### What you should do
Would you please copy every line below that includes the string "screenshot"?

= Beginning of Section =

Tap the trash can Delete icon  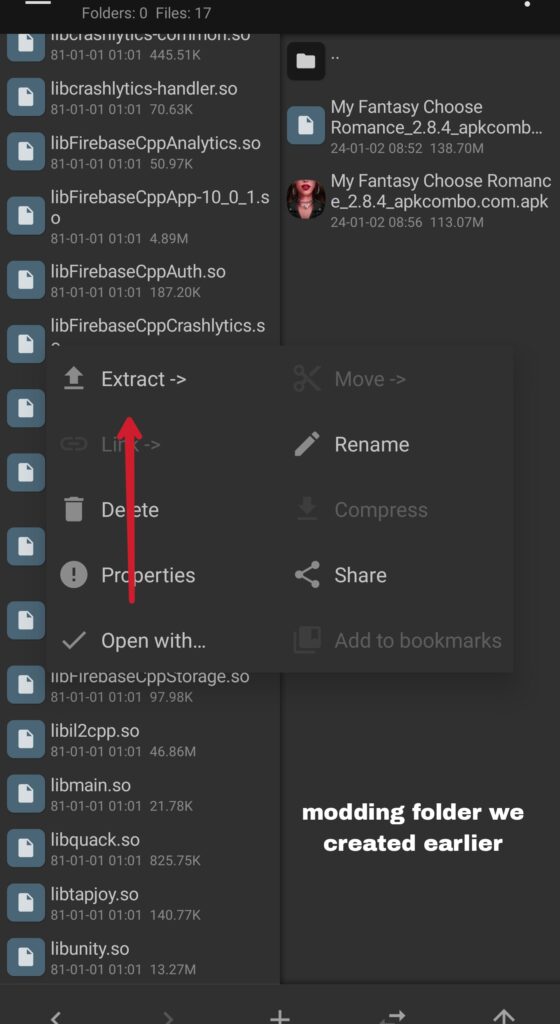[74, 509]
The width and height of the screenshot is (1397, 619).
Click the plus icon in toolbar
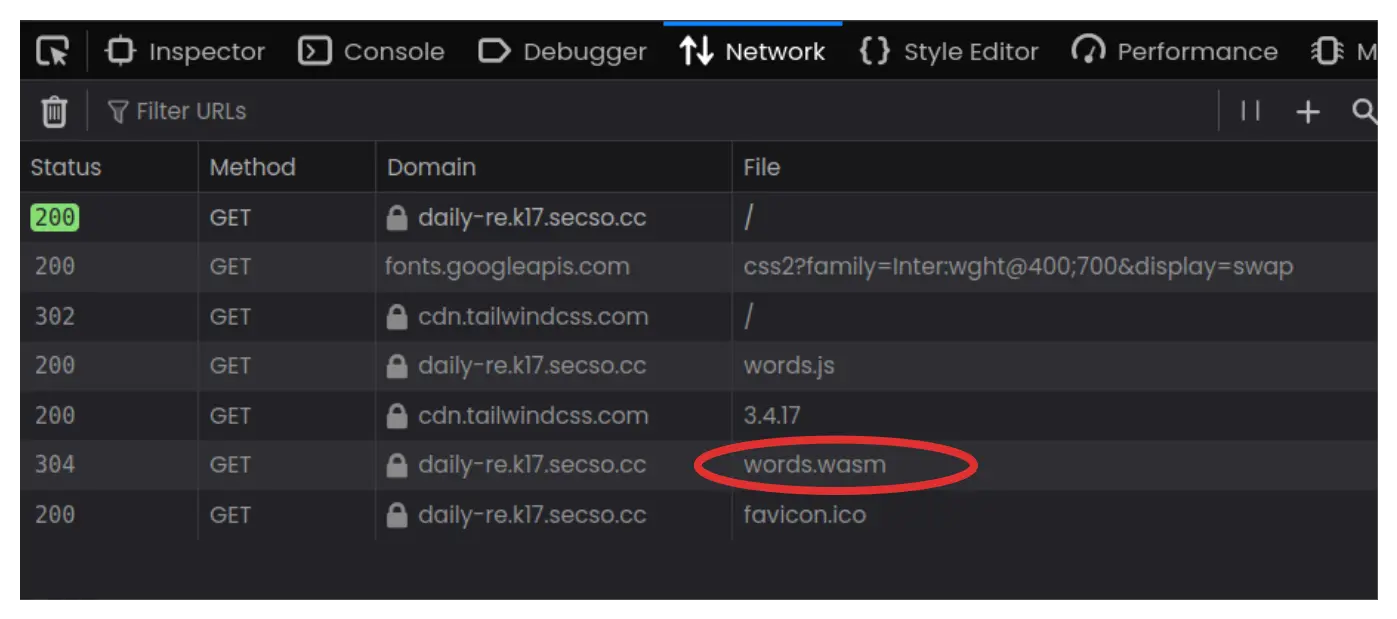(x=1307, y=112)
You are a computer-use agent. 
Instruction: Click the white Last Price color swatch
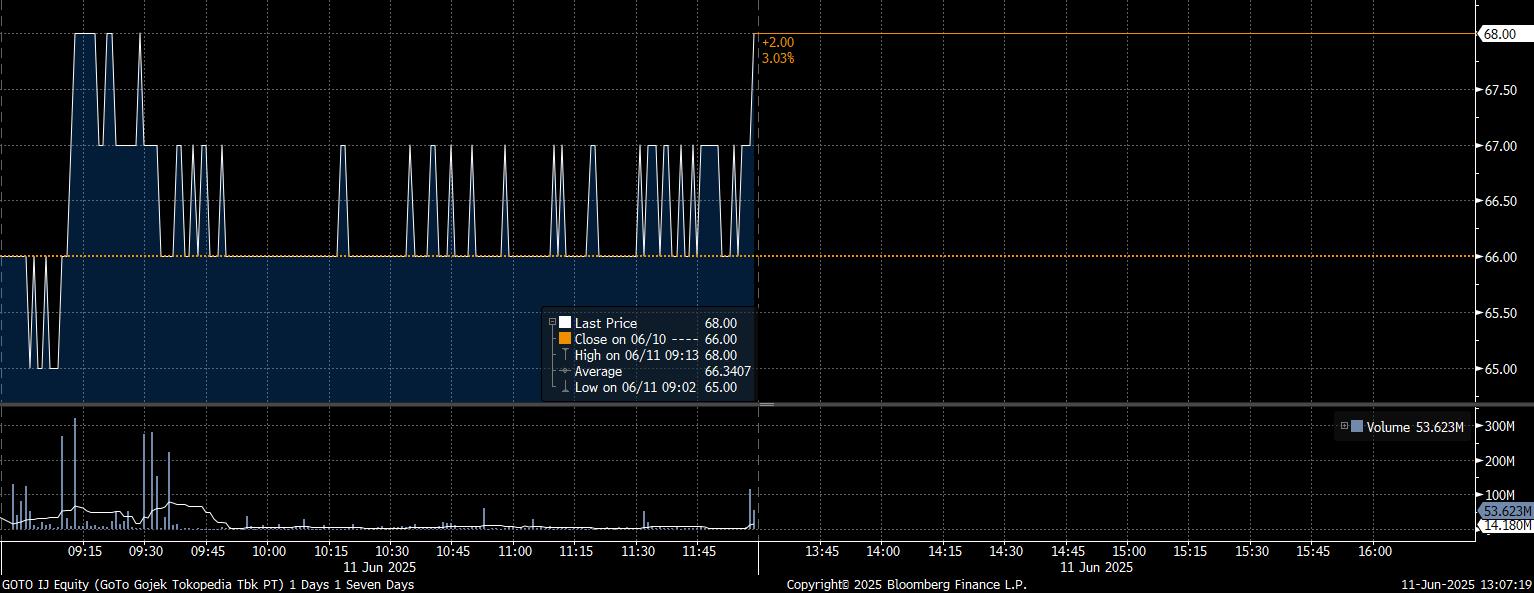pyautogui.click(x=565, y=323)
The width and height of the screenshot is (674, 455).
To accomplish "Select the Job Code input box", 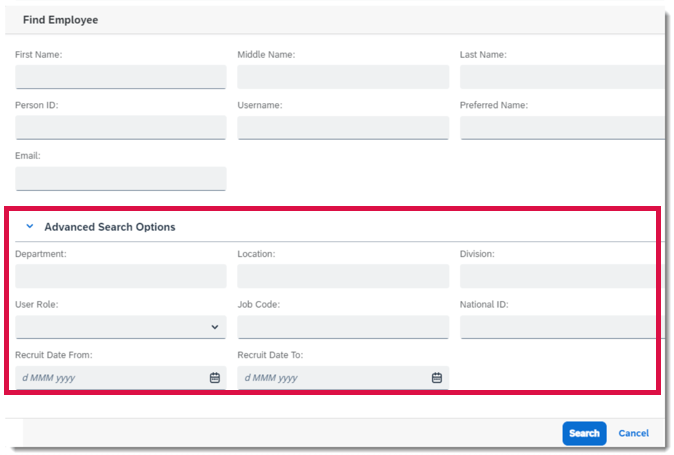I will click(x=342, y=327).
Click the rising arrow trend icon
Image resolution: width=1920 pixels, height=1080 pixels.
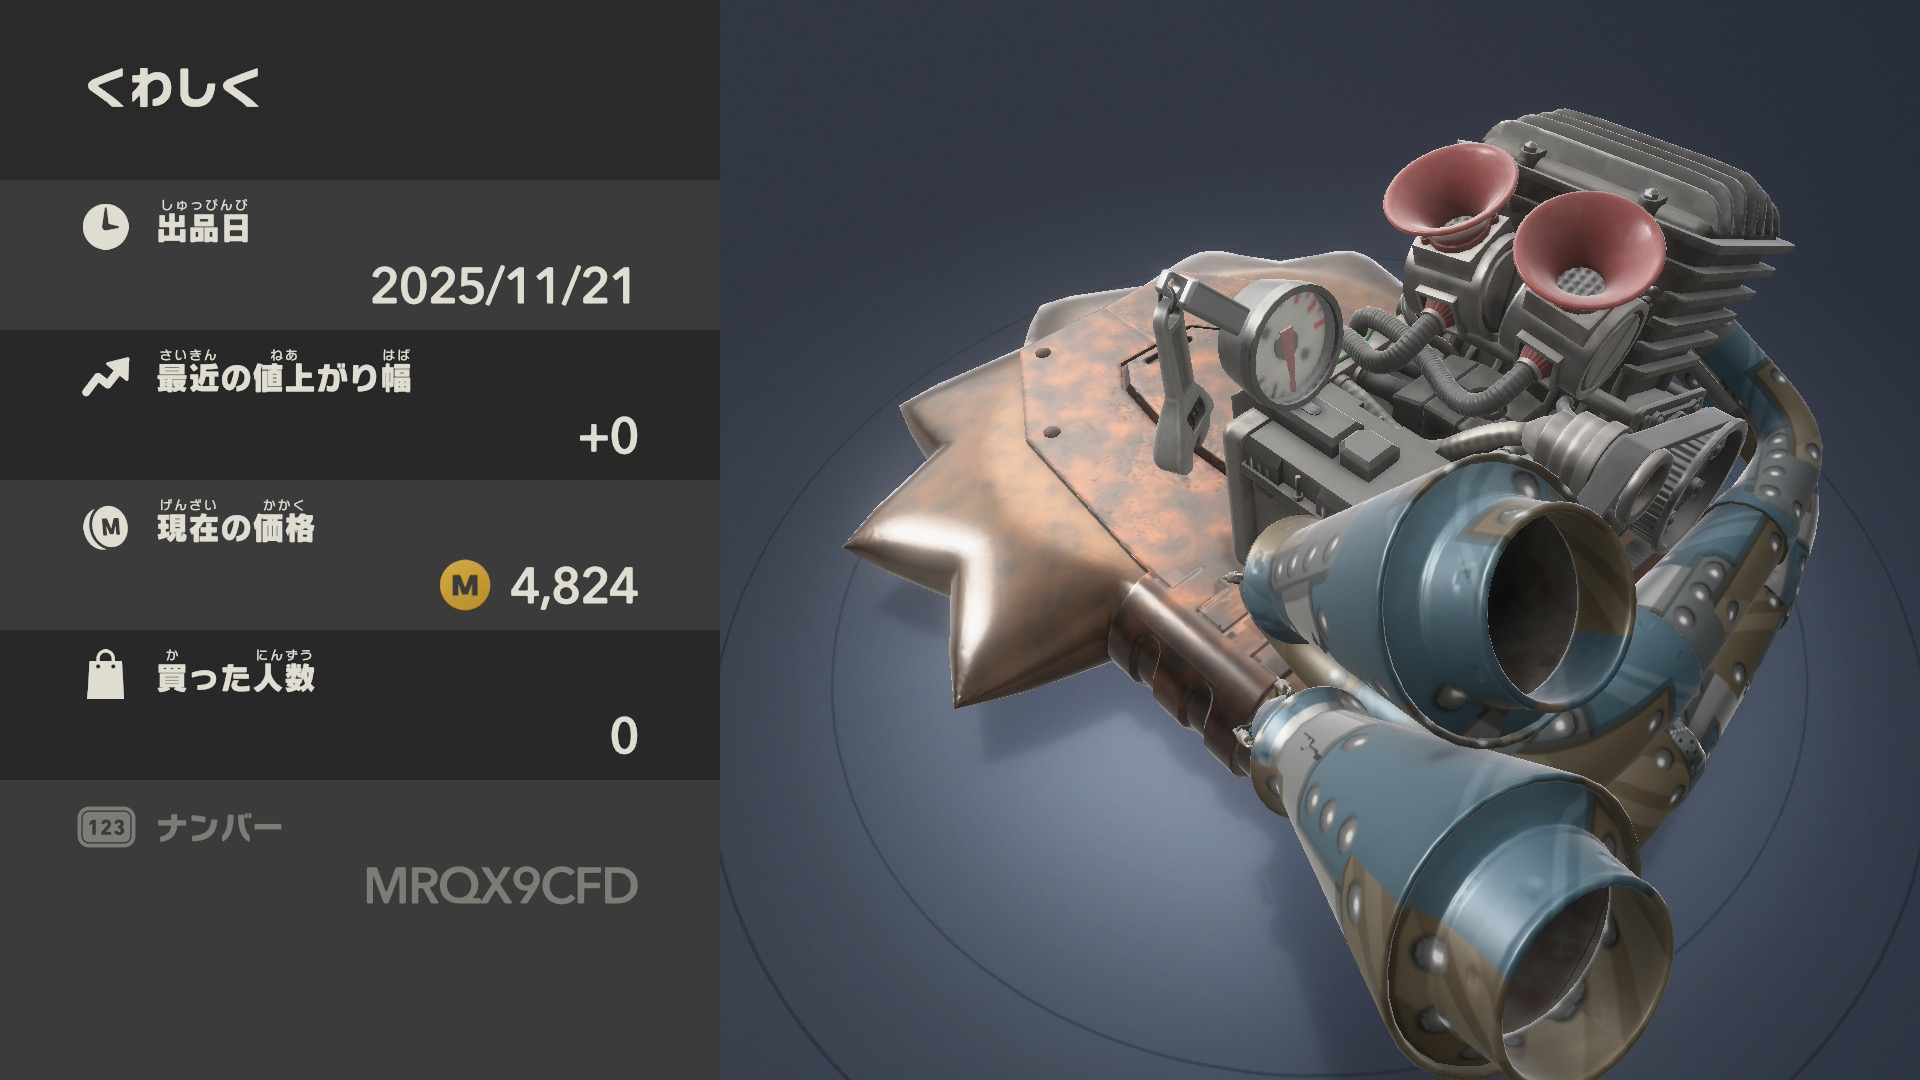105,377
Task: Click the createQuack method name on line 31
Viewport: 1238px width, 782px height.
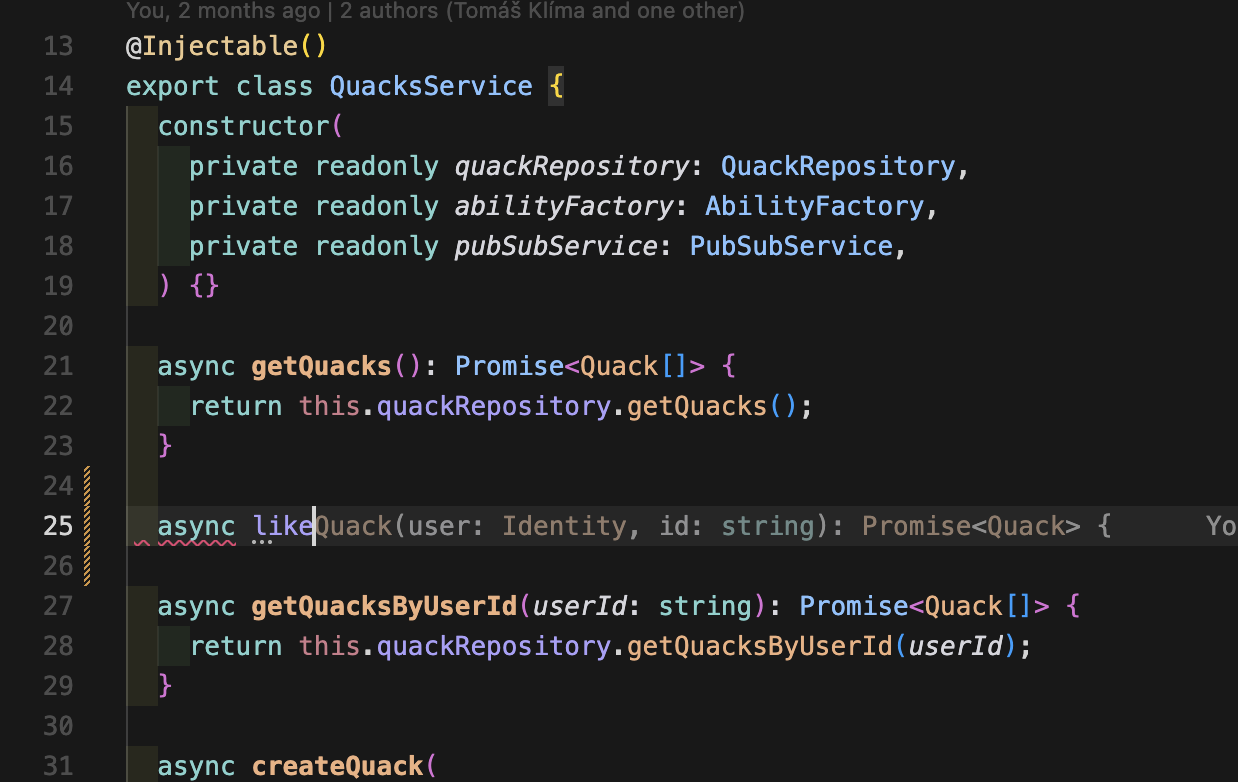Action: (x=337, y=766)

= End of Section =

### Completed task
The width and height of the screenshot is (1397, 619).
The width and height of the screenshot is (674, 455).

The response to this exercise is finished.